Abgesehen von der Schmach der Zurückweisung war da die Frage: Wo ist der verdammte Führerschein? Er kam zu mir zurück, als ich mit dem Kopf gerade nicht in den Wogen der See war, sondern in den luftigen Höhen meines Komponistenglücks: Ich legte die handgeschriebenen Noten der Show-Ouvertüre auf den Kopierer, damit die beiden Musikerinnen an meiner Seite wissen, was zu spielen ist – und da lag das pinkig-violette Kärtchen mit der großen Bedeutung. Ich hatte es irgendwann liegenlassen, als ich eine Kopie meines Führerscheins brauchte.
Im letzten Sonntagskind berichtete ich von dem Dilemma – und der inspirierenden Zufallsbekanntschaft, die sich in der Folge dieses Fails ergeben hat. Den unbarmherzigen Mann von der Prüfungskommission habe ich längst vergessen. Aber an eine faszinierende Begegnung werde ich mich mein Leben lang erinnern. Von guten Begegnungen kann es gar nicht zu viel geben – damit sind wir beim Thema des 207. Sonntagskinds. Viel Freude beim Lesen von
Zuviel ist nicht genug
Ein Plädoyer fürs Übermaß und die Kunst des Scheiterns
Irgendwann habe ich es geglaubt: Ich bin zu viel. Zu chaotisch, zu unentschlossen. In der Schule: „Mark ist oft unkonzentriert. Er muss lernen, bei einer Sache zu bleiben.“ – So steht es in meinem Zeugnis der dritten Klasse. Später hörte ich: „Deine Musik ist zu kompliziert, zu durcheinander, viel zu viele Ideen auf einmal.“
Tatsächlich: Mehr musikalische Ideen lassen sich in zweieinhalb Minuten nicht unterbringen: “Der Geheimorgelagent” aus dem Jahr 2000, nur für Euch veröffentlicht, also so gut wie geheim.

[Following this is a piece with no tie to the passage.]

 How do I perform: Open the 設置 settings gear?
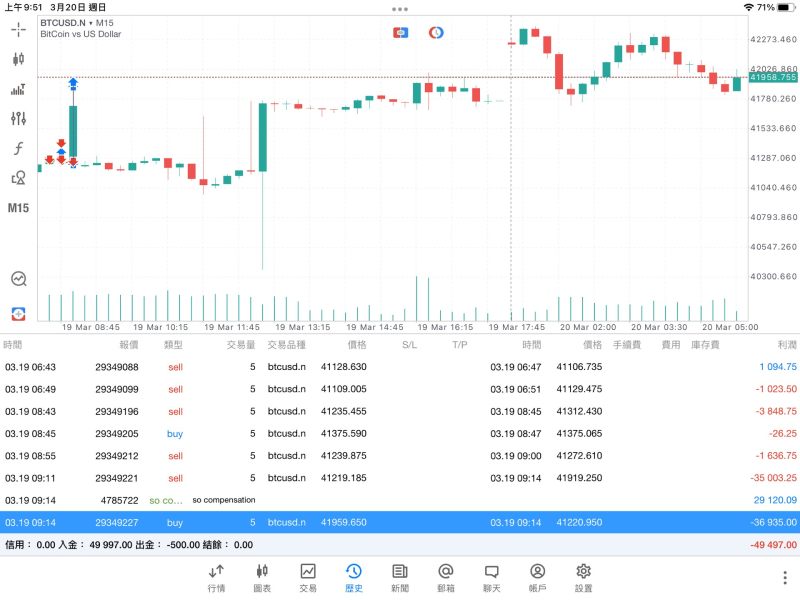coord(584,578)

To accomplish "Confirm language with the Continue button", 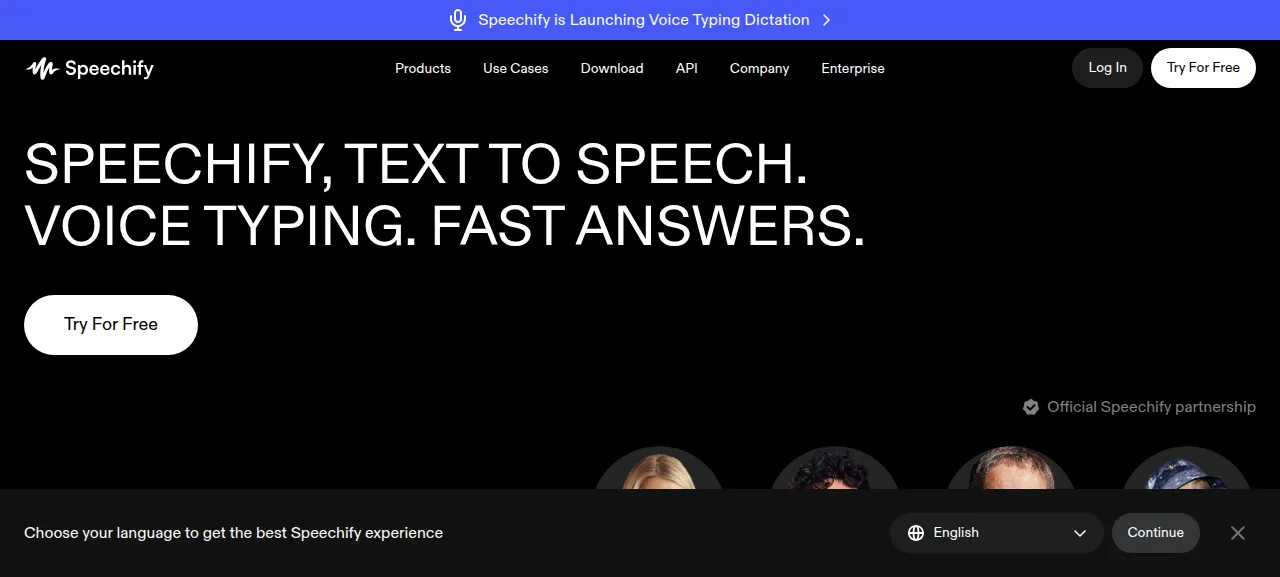I will point(1156,533).
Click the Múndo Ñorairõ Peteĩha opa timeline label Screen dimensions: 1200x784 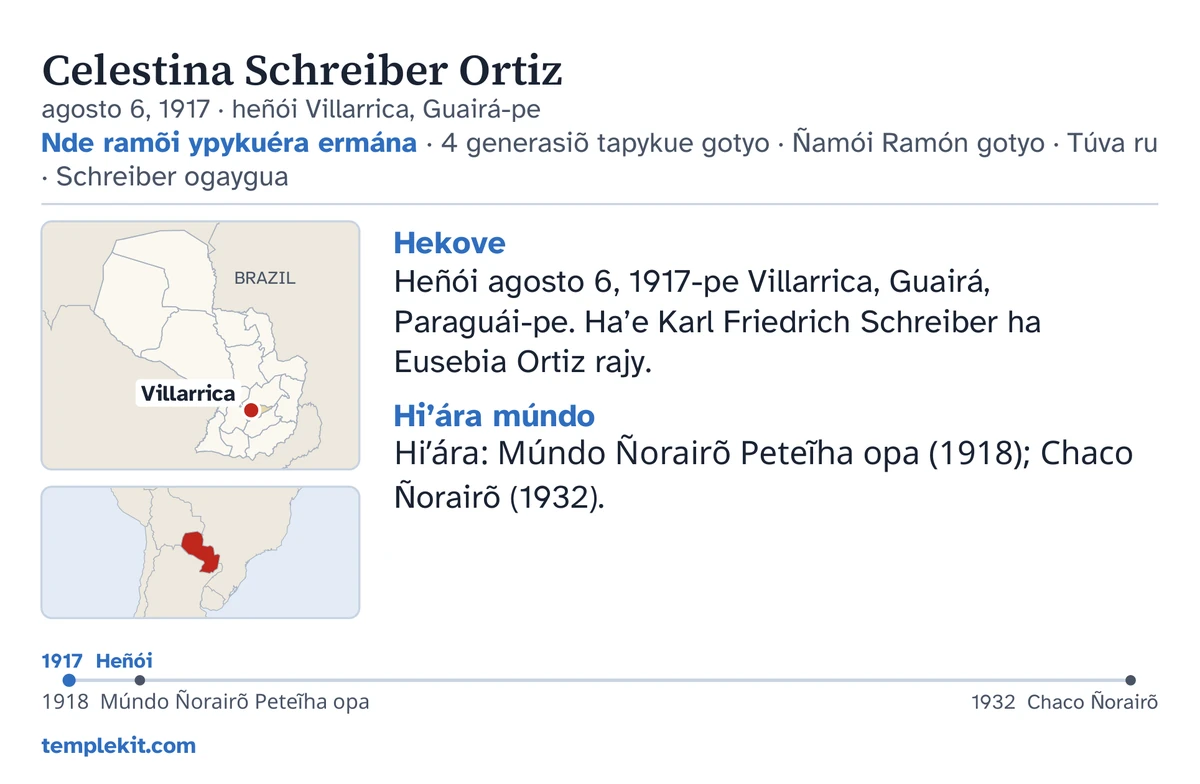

Ich begann, neidisch auf Freunde und Kollegen zu schauen, die ihr Leben wie einen Laserstrahl zu bündeln verstanden. Während sie mit dem Speedboot ihrer Zielstrebigkeit den Fluss des Lebens entlangbretterten, kam es mir vor, als dümpelte ich mit einem zusammengeleimten Floß über einen Strom, der nicht weiß, was er sein will: mal ein Wildbach, mal ein Meer, oft aber nur ein veralgter Tümpel.
Ich tröstete mich mit Hochmut: Während die anderen sich ihrer Zielstrebigkeit unterordneten, wählte ich Freigeist den Weg der Erfahrung: Wohin die Reise geht? Wohin der Fluss des Lebens mich spült!
So war ich schon Kunstverkäufer in einer Galerie, Cocktailmixer, Ballettrepetitor, und Hotelbarpianist. Conferencier in Varietés und Kreativitätscoach für Führungskräfte.
Ich war Opernkomponist, Orchesterdirigent, Chorleiter und Hochschuldozent an der Schauspielschule. Eine Ausbildung zum Astrologen habe ich absolviert, war Dokumentarfilmer und Schlagertexter im Aprés-Ski-Milieu. Als Fernsehchansonnier bin ich auch gescheitert – dabei habe ich bei allem gedacht: Genau was ich jetzt mache, das ist mein Ding! Anfang der 2000er habe ich für ein bekanntes Magazin Businesstipps von Frauen für Frauen geschrieben, der Höhepunkt meiner Hochstaplerkarriere.
Außerdem bin ich sehr gut im Fälschen von Dokumenten in Photoshop. Einmal kündigte das Finanzamt eine Umsatzsteuerprüfung an: Eine Dame mit Lächeln-Verboten-Aura entnahm sämtliche Ausgabenbelege meiner Steuererklärung, deren Betrag 100 Euro überschritt – und die nicht meine Adresse enthielten.
Ich war perplex: Kaufe ich für über 100 Euro Fachbücher, CDs oder einen Kopfhörer, muss also meine Adresse auf den Zettel? Ganz recht! Aber man kriegt doch immer nur einen Kassenbon! – Trotzdem. Hätte ich meine Adresse heute früh noch schnell auf die Quittungen schreiben oder einen Stempel draufpappen können? Ja. Kann ich das nicht jetzt eben noch machen? Nein, das wäre Urkundenfälschung.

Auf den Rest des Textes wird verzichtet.